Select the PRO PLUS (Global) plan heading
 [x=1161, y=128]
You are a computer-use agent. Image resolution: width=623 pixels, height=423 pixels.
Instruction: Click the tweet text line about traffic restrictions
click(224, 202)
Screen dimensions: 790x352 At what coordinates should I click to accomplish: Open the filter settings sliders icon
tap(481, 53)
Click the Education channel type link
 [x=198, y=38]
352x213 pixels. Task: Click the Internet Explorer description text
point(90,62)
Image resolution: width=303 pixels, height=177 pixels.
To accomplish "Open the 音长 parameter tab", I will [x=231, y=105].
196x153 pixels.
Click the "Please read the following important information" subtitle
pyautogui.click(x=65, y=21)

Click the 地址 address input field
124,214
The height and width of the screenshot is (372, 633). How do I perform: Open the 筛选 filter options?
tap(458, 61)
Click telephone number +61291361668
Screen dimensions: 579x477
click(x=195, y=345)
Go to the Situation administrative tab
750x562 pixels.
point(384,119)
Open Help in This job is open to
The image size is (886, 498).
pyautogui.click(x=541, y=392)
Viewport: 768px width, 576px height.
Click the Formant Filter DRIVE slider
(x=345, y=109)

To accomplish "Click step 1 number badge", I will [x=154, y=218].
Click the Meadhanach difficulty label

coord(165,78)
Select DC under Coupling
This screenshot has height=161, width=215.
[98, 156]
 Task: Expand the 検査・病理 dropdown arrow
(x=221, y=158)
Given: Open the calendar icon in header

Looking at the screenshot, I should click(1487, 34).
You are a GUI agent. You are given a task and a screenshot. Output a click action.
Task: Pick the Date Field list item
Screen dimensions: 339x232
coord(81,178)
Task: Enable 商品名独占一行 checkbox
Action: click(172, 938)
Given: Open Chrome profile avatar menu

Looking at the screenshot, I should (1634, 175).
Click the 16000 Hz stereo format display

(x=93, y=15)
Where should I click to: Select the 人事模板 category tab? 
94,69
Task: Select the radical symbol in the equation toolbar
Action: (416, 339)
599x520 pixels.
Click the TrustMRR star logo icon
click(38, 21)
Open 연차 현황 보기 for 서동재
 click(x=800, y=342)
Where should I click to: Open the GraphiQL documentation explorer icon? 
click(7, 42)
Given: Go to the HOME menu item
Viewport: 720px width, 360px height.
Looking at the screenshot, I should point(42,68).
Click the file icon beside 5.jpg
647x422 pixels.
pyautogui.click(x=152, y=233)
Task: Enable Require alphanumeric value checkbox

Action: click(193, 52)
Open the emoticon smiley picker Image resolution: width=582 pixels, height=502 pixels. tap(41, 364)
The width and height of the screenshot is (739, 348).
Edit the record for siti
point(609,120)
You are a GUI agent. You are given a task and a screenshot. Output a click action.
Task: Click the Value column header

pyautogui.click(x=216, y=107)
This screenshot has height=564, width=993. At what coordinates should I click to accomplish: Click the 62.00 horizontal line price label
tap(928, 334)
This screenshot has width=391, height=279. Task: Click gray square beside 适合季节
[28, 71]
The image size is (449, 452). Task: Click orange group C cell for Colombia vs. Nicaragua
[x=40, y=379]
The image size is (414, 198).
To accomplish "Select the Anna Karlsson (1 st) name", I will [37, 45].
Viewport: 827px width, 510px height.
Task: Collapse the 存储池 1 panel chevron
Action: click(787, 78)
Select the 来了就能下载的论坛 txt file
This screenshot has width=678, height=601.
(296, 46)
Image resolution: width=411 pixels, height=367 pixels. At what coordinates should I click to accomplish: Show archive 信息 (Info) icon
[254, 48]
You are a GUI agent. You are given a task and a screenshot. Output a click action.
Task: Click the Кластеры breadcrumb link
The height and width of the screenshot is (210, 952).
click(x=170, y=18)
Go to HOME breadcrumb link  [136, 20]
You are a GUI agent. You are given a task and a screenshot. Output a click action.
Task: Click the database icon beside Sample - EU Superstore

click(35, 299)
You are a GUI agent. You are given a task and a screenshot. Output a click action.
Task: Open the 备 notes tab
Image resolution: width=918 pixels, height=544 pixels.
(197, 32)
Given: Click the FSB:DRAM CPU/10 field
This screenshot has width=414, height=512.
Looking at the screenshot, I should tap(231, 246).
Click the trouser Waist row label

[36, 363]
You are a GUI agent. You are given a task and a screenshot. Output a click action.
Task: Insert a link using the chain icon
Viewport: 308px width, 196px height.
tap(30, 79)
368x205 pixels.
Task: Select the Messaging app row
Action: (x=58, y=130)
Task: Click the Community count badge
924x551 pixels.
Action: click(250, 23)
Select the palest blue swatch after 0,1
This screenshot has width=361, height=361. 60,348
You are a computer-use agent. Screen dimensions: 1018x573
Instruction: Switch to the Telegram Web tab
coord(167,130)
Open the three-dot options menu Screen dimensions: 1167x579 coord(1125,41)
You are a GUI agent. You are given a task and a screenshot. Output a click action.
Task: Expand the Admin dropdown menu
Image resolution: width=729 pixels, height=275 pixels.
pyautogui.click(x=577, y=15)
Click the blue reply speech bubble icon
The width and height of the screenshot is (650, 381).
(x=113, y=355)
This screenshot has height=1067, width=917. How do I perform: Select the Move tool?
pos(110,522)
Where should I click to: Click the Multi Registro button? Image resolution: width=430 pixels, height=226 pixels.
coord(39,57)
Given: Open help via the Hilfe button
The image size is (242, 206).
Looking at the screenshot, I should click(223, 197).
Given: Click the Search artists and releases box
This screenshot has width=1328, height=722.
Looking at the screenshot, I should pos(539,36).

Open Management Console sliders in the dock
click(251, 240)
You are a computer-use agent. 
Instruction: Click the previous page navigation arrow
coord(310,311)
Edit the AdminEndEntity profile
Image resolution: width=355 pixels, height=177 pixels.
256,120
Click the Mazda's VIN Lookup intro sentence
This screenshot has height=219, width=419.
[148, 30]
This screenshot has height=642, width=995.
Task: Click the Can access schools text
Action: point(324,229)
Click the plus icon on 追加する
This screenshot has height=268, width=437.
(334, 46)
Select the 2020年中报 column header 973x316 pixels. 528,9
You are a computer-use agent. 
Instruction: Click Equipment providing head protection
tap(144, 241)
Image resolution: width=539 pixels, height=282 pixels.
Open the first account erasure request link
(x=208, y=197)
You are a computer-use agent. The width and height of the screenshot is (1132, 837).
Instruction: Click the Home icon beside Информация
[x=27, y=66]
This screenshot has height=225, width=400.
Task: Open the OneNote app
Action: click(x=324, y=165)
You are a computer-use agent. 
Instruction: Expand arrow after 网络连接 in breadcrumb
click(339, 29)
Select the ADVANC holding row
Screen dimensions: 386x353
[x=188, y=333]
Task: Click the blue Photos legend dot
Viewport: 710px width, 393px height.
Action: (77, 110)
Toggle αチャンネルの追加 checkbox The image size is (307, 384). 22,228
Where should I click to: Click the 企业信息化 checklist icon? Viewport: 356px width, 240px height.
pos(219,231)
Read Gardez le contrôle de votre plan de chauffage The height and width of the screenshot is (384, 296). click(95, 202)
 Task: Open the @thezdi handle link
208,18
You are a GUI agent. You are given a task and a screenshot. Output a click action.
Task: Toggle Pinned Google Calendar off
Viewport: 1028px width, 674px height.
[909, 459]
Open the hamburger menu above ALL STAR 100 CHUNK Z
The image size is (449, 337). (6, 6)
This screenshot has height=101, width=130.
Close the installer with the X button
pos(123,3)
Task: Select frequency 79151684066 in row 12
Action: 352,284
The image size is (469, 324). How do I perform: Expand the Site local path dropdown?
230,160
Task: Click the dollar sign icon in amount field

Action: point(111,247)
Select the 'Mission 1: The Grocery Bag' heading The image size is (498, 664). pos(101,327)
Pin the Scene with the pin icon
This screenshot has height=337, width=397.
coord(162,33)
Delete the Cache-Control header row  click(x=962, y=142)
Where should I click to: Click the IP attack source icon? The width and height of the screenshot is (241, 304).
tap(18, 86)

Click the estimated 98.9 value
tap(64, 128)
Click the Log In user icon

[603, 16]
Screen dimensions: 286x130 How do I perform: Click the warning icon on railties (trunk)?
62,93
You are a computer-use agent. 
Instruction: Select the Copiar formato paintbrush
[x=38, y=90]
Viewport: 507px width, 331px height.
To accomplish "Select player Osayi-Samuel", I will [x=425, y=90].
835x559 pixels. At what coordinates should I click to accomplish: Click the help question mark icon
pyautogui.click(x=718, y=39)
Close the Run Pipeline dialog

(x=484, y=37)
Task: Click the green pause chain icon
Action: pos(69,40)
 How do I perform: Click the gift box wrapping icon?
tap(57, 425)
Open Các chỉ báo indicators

**Task requirements:** Would you please copy exactly the part of the entries above that begins at the line containing "Given: Click the Search" and ends at the line containing "This screenshot has height=101, width=130.", both lines included?

**Solution:**
Given: Click the Search artists and releases box
This screenshot has width=1328, height=722.
Looking at the screenshot, I should pos(539,36).

Open Management Console sliders in the dock
click(251, 240)
You are a computer-use agent. 
Instruction: Click the previous page navigation arrow
coord(310,311)
Edit the AdminEndEntity profile
Image resolution: width=355 pixels, height=177 pixels.
256,120
Click the Mazda's VIN Lookup intro sentence
This screenshot has height=219, width=419.
[148, 30]
This screenshot has height=642, width=995.
Task: Click the Can access schools text
Action: point(324,229)
Click the plus icon on 追加する
This screenshot has height=268, width=437.
(334, 46)
Select the 2020年中报 column header 973x316 pixels. 528,9
You are a computer-use agent. 
Instruction: Click Equipment providing head protection
tap(144, 241)
Image resolution: width=539 pixels, height=282 pixels.
Open the first account erasure request link
(x=208, y=197)
You are a computer-use agent. The width and height of the screenshot is (1132, 837).
Instruction: Click the Home icon beside Информация
[x=27, y=66]
This screenshot has height=225, width=400.
Task: Open the OneNote app
Action: click(x=324, y=165)
You are a computer-use agent. 
Instruction: Expand arrow after 网络连接 in breadcrumb
click(339, 29)
Select the ADVANC holding row
Screen dimensions: 386x353
[x=188, y=333]
Task: Click the blue Photos legend dot
Viewport: 710px width, 393px height.
Action: (77, 110)
Toggle αチャンネルの追加 checkbox The image size is (307, 384). 22,228
Where should I click to: Click the 企业信息化 checklist icon? Viewport: 356px width, 240px height.
pos(219,231)
Read Gardez le contrôle de votre plan de chauffage The height and width of the screenshot is (384, 296). click(95, 202)
 Task: Open the @thezdi handle link
208,18
You are a GUI agent. You are given a task and a screenshot. Output a click action.
Task: Toggle Pinned Google Calendar off
Viewport: 1028px width, 674px height.
[909, 459]
Open the hamburger menu above ALL STAR 100 CHUNK Z
The image size is (449, 337). (6, 6)
This screenshot has height=101, width=130.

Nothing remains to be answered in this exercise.